Não vou dizer que somos pessimistas quanto às coisas da vida. Não. Isso é assunto pra outro texto. Deturpamos a nossa visão sobre o valor das coisas que perdemos. Perdemos alguns medos que nos ajudaram a evoluir – e faz bem reconhecer que todo processo evolutivo sacrifica alguma coisa. Mas perdemos também medos que poderiam ter ajudado a construir melhor o nosso caráter. Fomos crescendo e perdemos a capacidade de confiar verdadeiramente no outro. Ou a capacidade de ver a beleza no meio de coisas bobas e cotidianas como o voo de uma borboleta – porque ganhamos um mundo que passa batido por efemeridades e só dá atenção a grandes fenômenos.
A conclusão é de que o tempo leva da gente um monte de coisa, e vamos perdendo coisas que fazem parte de nós. O que ontem era maravilhoso ou espetacular para você, hoje não passa de um pequeno detalhe que fica esquecido num canto da casa, e você não nota.
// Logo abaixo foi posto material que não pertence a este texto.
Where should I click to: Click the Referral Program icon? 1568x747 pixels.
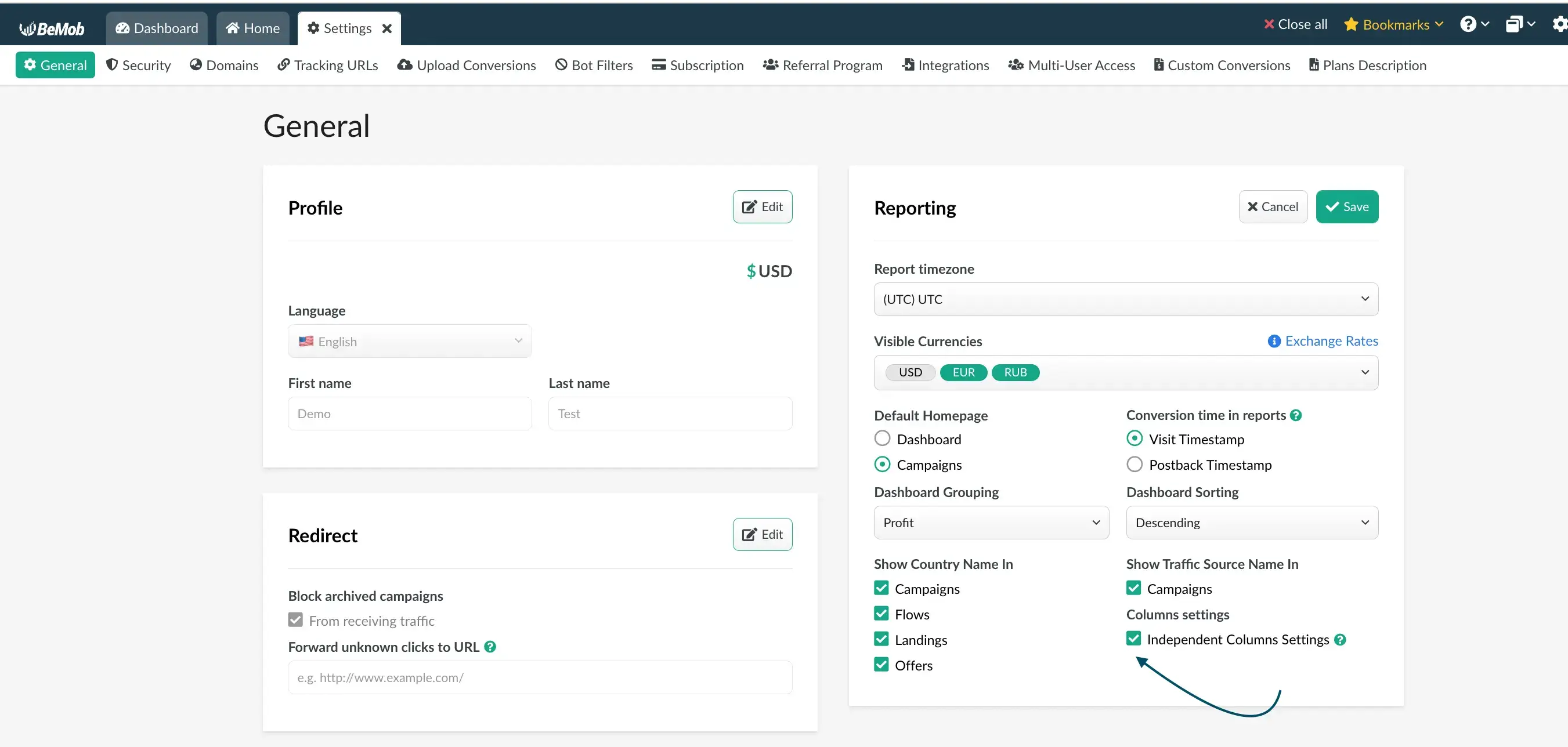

E não foi aquela coisa que perdeu o significado. Fomos nós que perdemos alguns significados e valores agregados.
Eu, por exemplo, perdi folhas de papel, histórias em quadrinhos, bonecos de ação, carrinhos de bater, a euforia de rir de uma piada sem graça, a vontade de acreditar que papai Noel existia, uma roupa pequena, uma gota de chuva, um pé de feijão plantado no algodão, a graça da primeira paixão infantil, o tempo que podia gastar correndo e me sujando na rua, as broncas dos meus pais por não querer ir tomar banho na hora certa, a alegria de tocar a campainha e sair correndo, a disposição de ir à casa do meu melhor amigo de bicicleta, a inquietação de ficar acordado numa viagem longa e perguntar se já estava chegando…
Perdi coisas pelo caminho. Todos nós perdemos. E recuperá-las passa a ser algo que parece fora do nosso alcance. Porque mudamos. Porque não fazem mais parte de nós ou do que precisamos para os nossos dias atuais. E, talvez, num futuro breve ou distante, eu possa perder também essas palavras. Vai ver esse texto seja apenas mais uma lembrança de alguma coisa que eu esteja perdendo. E me resta a esperança de que, nesse processo, ao perder uma coisa, encontre outra para colocar no lugar.
(Esse texto é uma releitura de outro texto com mesmo título, que foi originalmente publicado no Entre Todas as Coisas em 10 de Outubro de 2010)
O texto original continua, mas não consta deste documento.